Structure: elements

Following is the list of elements of a project progress report. Most reports will not contain all of these elements. It will be up to you to provide the elements of the report that meet your audience's needs.



Project ID

Project title or unique ID

Project Manager/s

Name/s of project manager or managers

Project Sponsor/s

Name/s of project sponsor or sponsors

Reporting period

Dates of the period being reported on

Budget status

This can be general or specific.

To be general use terms like under budget/on budget/over budget.

To be specific include amounts for planned expenditure, actual expenditure, and deficit/surplus.

Schedule status

This can be general or specific.

To be general use terms like ahead of schedule/on schedule/behind schedule.

To be specific include specific number of planned hours, days, or weeks; actual hours, days, or weeks spent on project so far; and deficit/surplus.

Projected completion date

This may be different than the original projected completion date. The project plan should also be updated to reflect completion date if it changes.

Project Description

One or two sentence description of project. This is meant to remind stakeholders of the project details and can be the same for each report.


This can be important to the project sponsor or project managers of other projects because they may want to use your personnel resources for other projects. This lets them know what personnel resources are available and when. Personnel can include the following:

Team members:
Names and/or functions of team members. This could also include their time commitments to the project.

Released team members:
Names and functions of team members who have been released from the project during the reporting period.

Projected releases:
Names and functions of team members projected to be released from the project during the next reporting period.


Milestones are high-level goals that often define the phases of a project. Milestones should have been stated at the beginning of the project in the project charter and in the project plan. Record here milestones that have been reached at this point in the project. It may take several weeks or months to reach a milestone.


Tasks that were accomplished during this reporting period. These are at a lower level than the milestones. These are the smaller tasks that must be done to achieve the milestones.

Projected goals

Goals projected to be completed during the next reporting period


Changes to the project schedule, tasks, milestones, budget, or resources that have already been implemented.


Issues that must be addressed for the project to be successful, along with references to the Issues Log where details and action items can be found.


Brief descriptions of risks to the success of the project, along with references to the Risk Log where risk analyses can be found.

Change requests

Requests to change the project schedule, tasks, milestones, budget, or resources, along with references to the Change Log where explanations can be found.

Your goal is to provide the minimum amount of information necessary so that the report can be read quickly and easily. Many project stakeholders, possibly including your project sponsor, will have five minutes or less to read the report, but the information is nevertheless important especially when there are issues, risks, or change requests you need their input on. Making the report quick and easy to read will encourage the stakeholders to read it and respond when necessary.

Because different stakeholders have different interests in the project, you may need to create different project progress reports for different people.
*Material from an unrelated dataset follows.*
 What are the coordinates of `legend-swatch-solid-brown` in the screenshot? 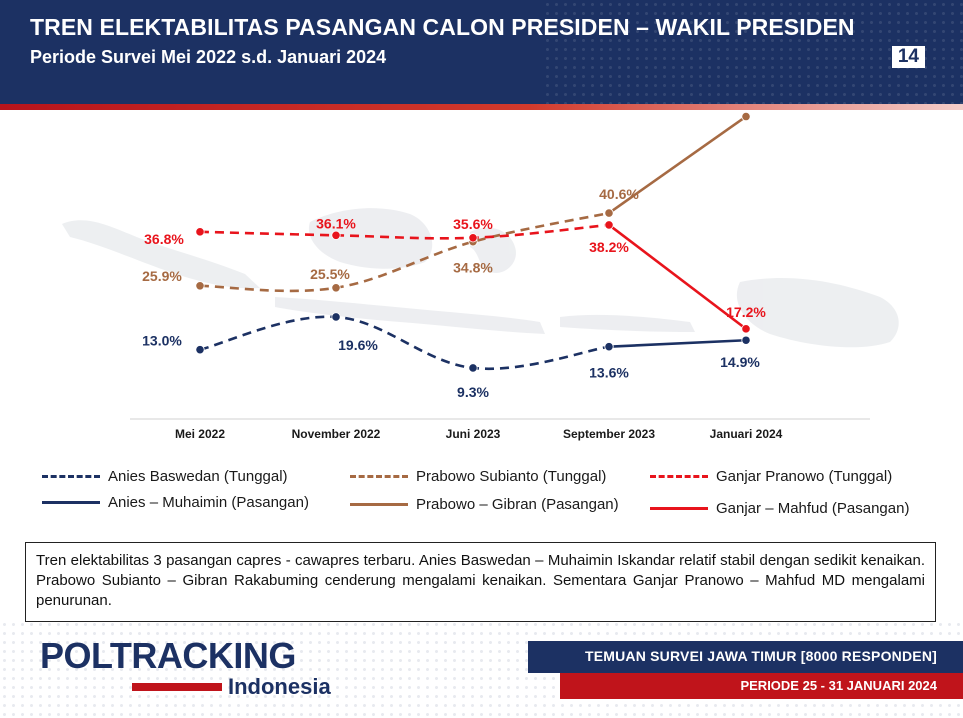 It's located at (379, 504).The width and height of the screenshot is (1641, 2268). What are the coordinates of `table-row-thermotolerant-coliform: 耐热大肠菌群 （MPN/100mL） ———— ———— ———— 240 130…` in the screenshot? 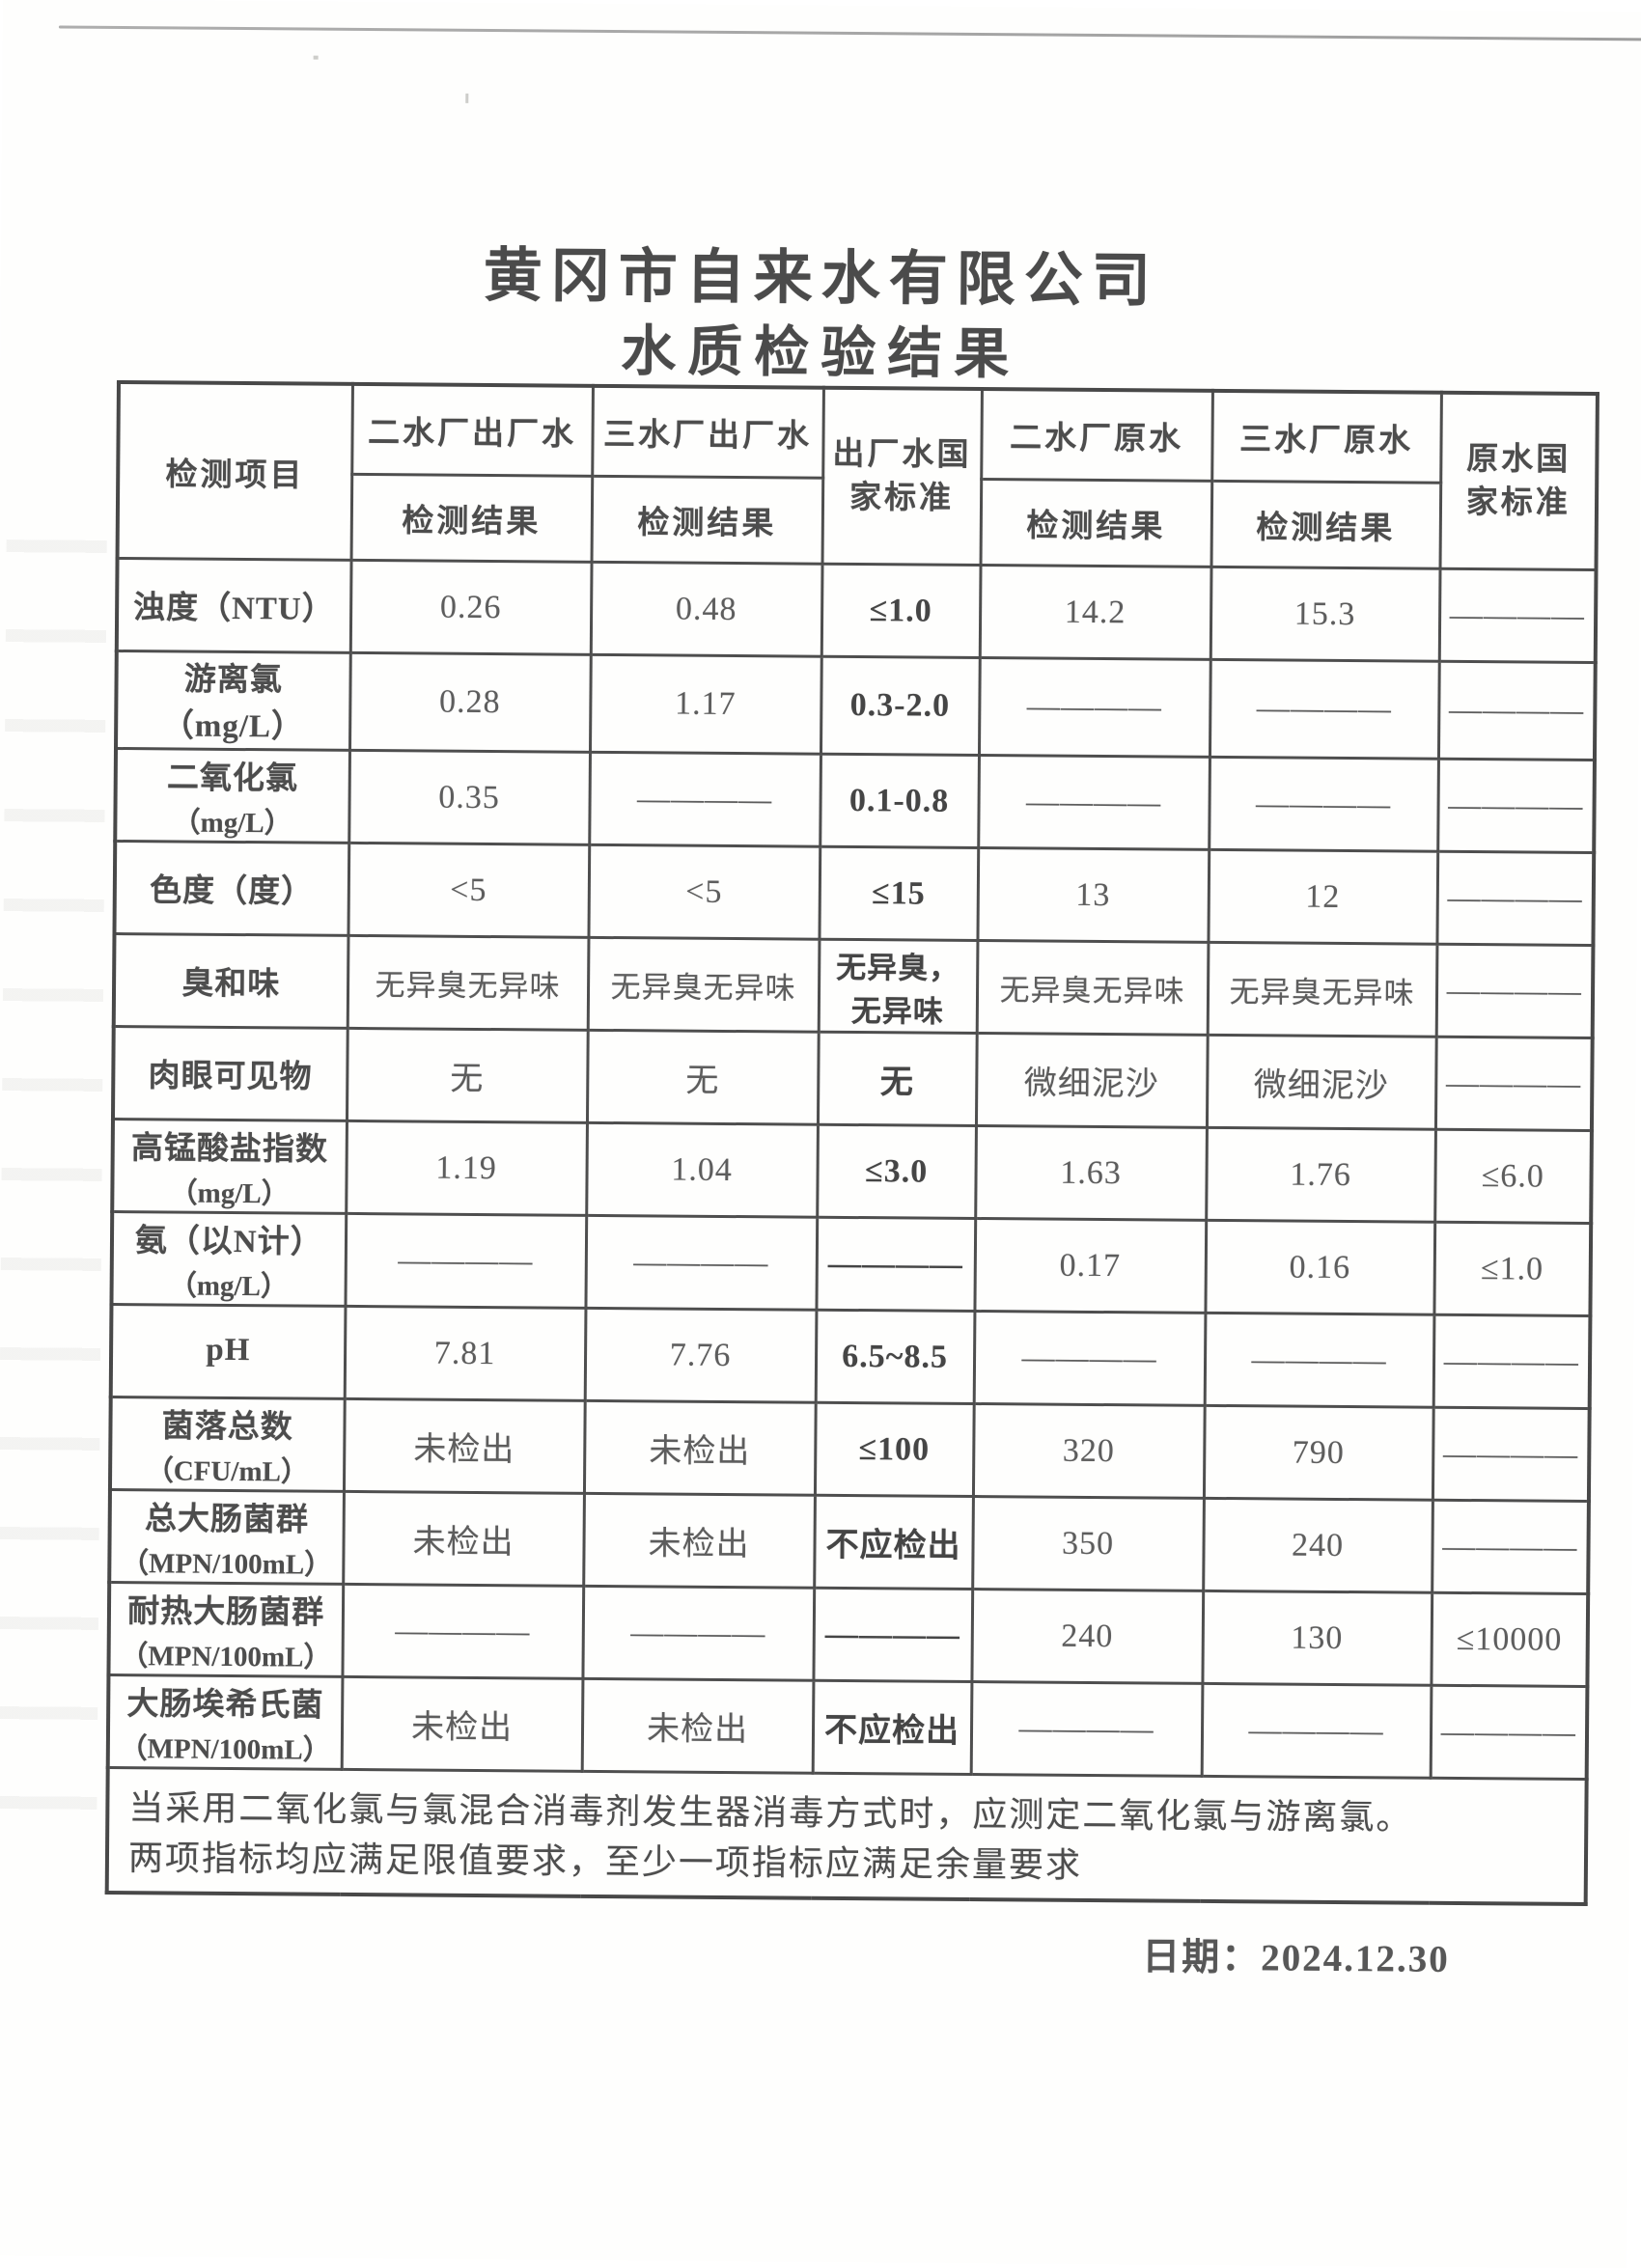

Or you may need to provide enough information to your project sponsor that he or she can provide pertinent information to your customers.

In determining what elements to put in your project progress report, consider the political aspects of your communication. Some of the information in the report could be damaging to professional relationships or some information could be confidential.


For example, your customers want a project progress report, but letting them know what the risks or issues on the project are, when they cannot help remedy those issues or risks, could damage their confidence in the project.

Or, letting other departments know how much money is being spent on your project could lead to dissatisfaction if their projects aren't being funded.